Lawsuit for improper access to medical records faces many challenges

In a legal action noted by several privacy-minded observers, a woman in Cabell County, West Virginia filed suit in March against health care provider Marshall Health (the collective name for a group of clinical centers affiliated with Marshall University School of Medicine) for failing to prevent unauthorized access to her daughter’s medical records by a Marshall Health employee. According to an online article published by the West Virginia Record, the plaintiff’s daughter sought medical treatment from Marshall Health, where a woman in a relationship with the girl’s father was an employee. The employee, either acting on her own or on behalf of the girl’s father, accessed the daughter’s electronic medical records on multiple occasions over a period of more than a year. The employee was not involved in the daughter’s care, so her access to the medical records was unauthorized – a fact that Marshall Health acknowledged – and therefore constituted a breach of privacy. According to the account in the WV Record, Marshall Health management only became aware of their employee’s activity after the plaintiff contacted Marshall’s CIO to express her concerns that her daughter’s records were being accessed (and potentially altered) improperly. Marshall Health apparently had no automated monitoring of employee access to records and never provided any notification about its employee’s activity during the time it allegedly occurred, although it did confirm the unauthorized access in a letter responding to the plaintiff’s concerns. She is suing for compensatory and punitive damages.

It’s not entirely clear what the legal or statutory basis for this lawsuit might be. Like most states, West Virginia has enacted laws covering the protection of consumer information, including requirements for entities holding computerized personal information when breaches of security that information occur.

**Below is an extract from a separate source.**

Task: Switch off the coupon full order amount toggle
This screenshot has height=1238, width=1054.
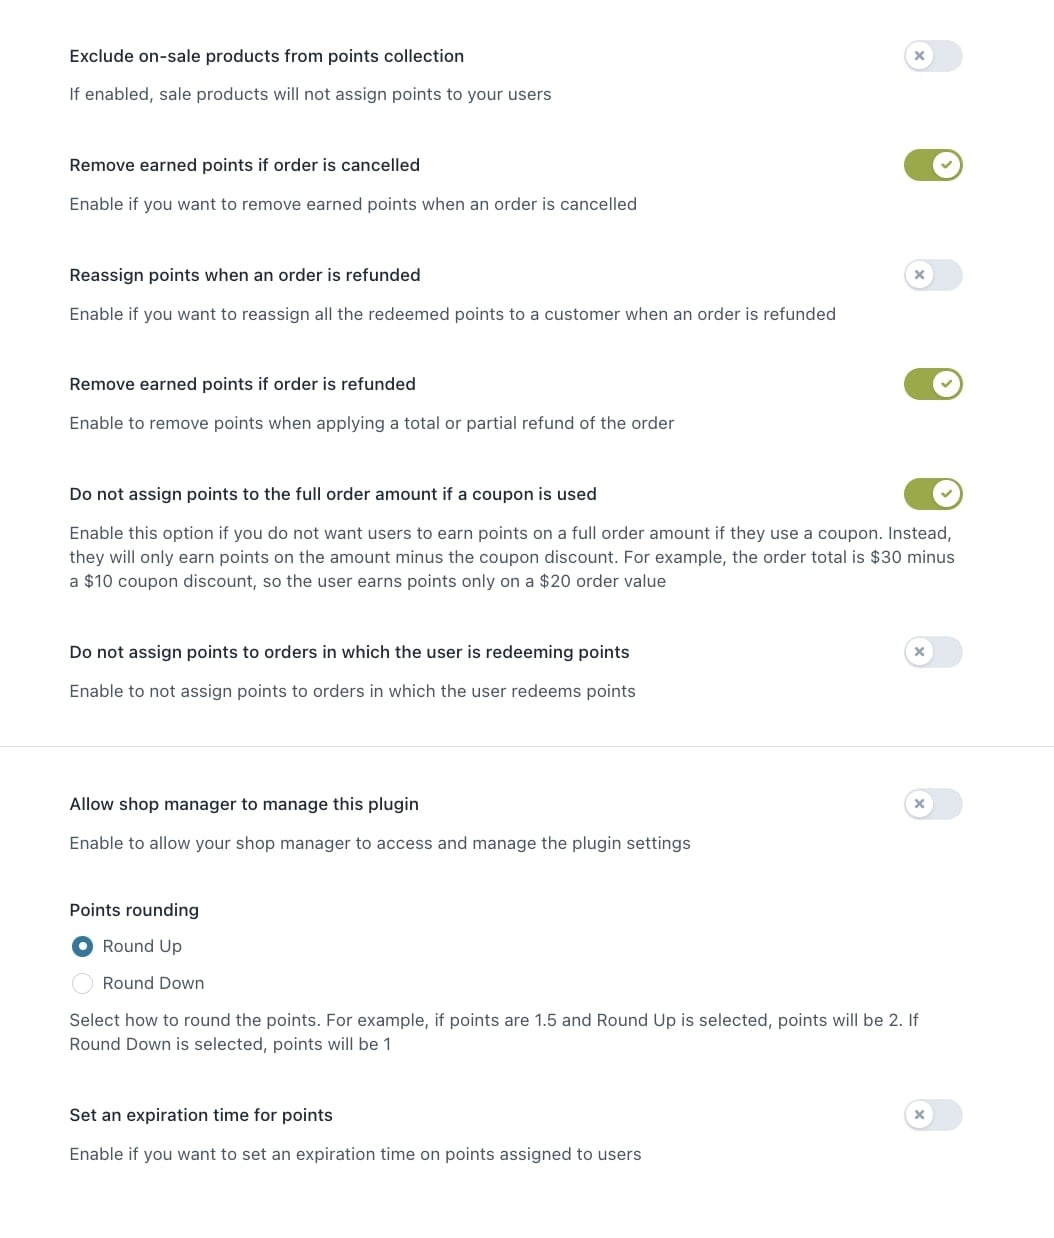Action: click(932, 494)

The applicable sections of the West Virginia code, however, define a security breach to mean unauthorized access to personal information that “has caused or will cause identity theft or other fraud” to a resident of West Virginia. The unauthorized access is not in dispute here, but the alleged harm doesn’t seem to related to identity theft or fraud. Although the facts of the case raise issues that sound relevant under the Security Rule and the Privacy Rule of the Health Information Portability and Accountability Act (HIPAA), there is no private right of action under HIPAA, so the plaintiff can’t bring suit under federal rules protecting the security and privacy of health-related personal information. It’s possible that the suit rests on a negligence claim, since the plaintiff claims that Marshall Health had a duty to protect the confidentiality of patient information and that it breached that duty when it failed to prevent unauthorized access by one of its employees to that information. The difficultly with that legal path is that, under U.S. tort law, to succeed with a claim of negligence the plaintiff must show actual damages as a direct result of the action (or inaction) that constitutes the breach of duty.

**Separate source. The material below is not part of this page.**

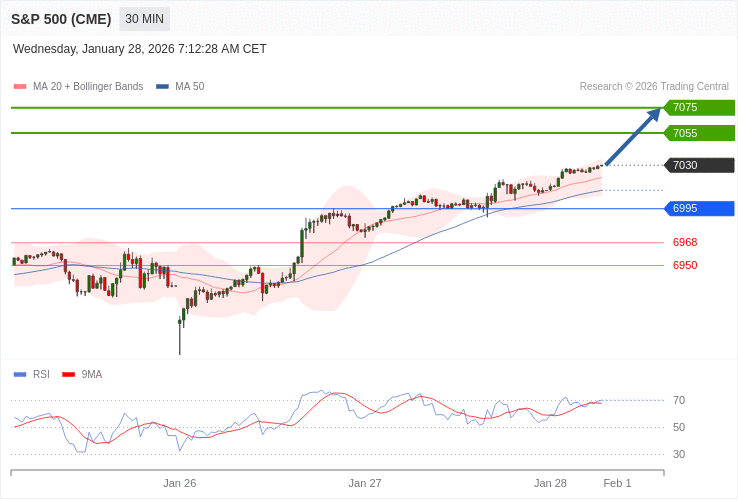Click the S&P 500 (CME) title
The image size is (738, 500).
point(61,19)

Under the HIPAA Privacy Rule covered entities like Marshall Health are required to maintain an accounting of disclosures of protected health information, but the regulations currently in force include an exception for disclosures related to treatment, payment, or health care operations. The employee implicated in this lawsuit may not have been engaged in any of those activities, but the exception for these “routine” types of disclosure often means that covered entities don’t produce detailed data access logs for their employees who have permission to access health record systems. The Health Information Technology for Economic and Clinical Health (HITECH) Act included a provision that would change accounting of disclosure rules to remove the exception for treatment, payment, and health care operations purposes, but that provision has never been implemented. As part of its consideration of that provision, the U.S. Department of Health and Human Services (HHS) actually proposed going further than the language in the law to add a requirement for covered entities to be able to provide an “access report” to individuals that would indicate who has accessed their electronic health information. The access report idea was contained in a Notice of Proposed Rulemaking published in 2011, but neither the access report nor changes to the accounting of disclosures regulation was included in the HITECH Omnibus Rule finalized in early 2013.

If the plaintiff’s allegations are true, then Marshall Health may in fact be in violation of HIPAA rules, some of which could serve to articulate the specific duty it owed to protect patient records from unauthorized access. The HIPAA Security Rule requires covered entities to “regularly review records of information system activity” including audit logs and access reports. The simple fact that Marshall Health didn’t regularly monitor employee access to its systems may not, in and of itself, be sufficient justification for a breach of duty since the regulations do not specify that “regularly” means. Because it seems that Marshall Health admits they employee’s access was unauthorized, it presumably bears some fault that the unauthorized access occurred. Without a showing of the specific harm that resulted from the unauthorized access, however, the plaintiff can not expect to prevail even if there is clear evidence that Marshall Health acted (or failed to act) in a way that it should have to prevent its employees from accessing patient data that is not explicitly needed for the performance of their job duties.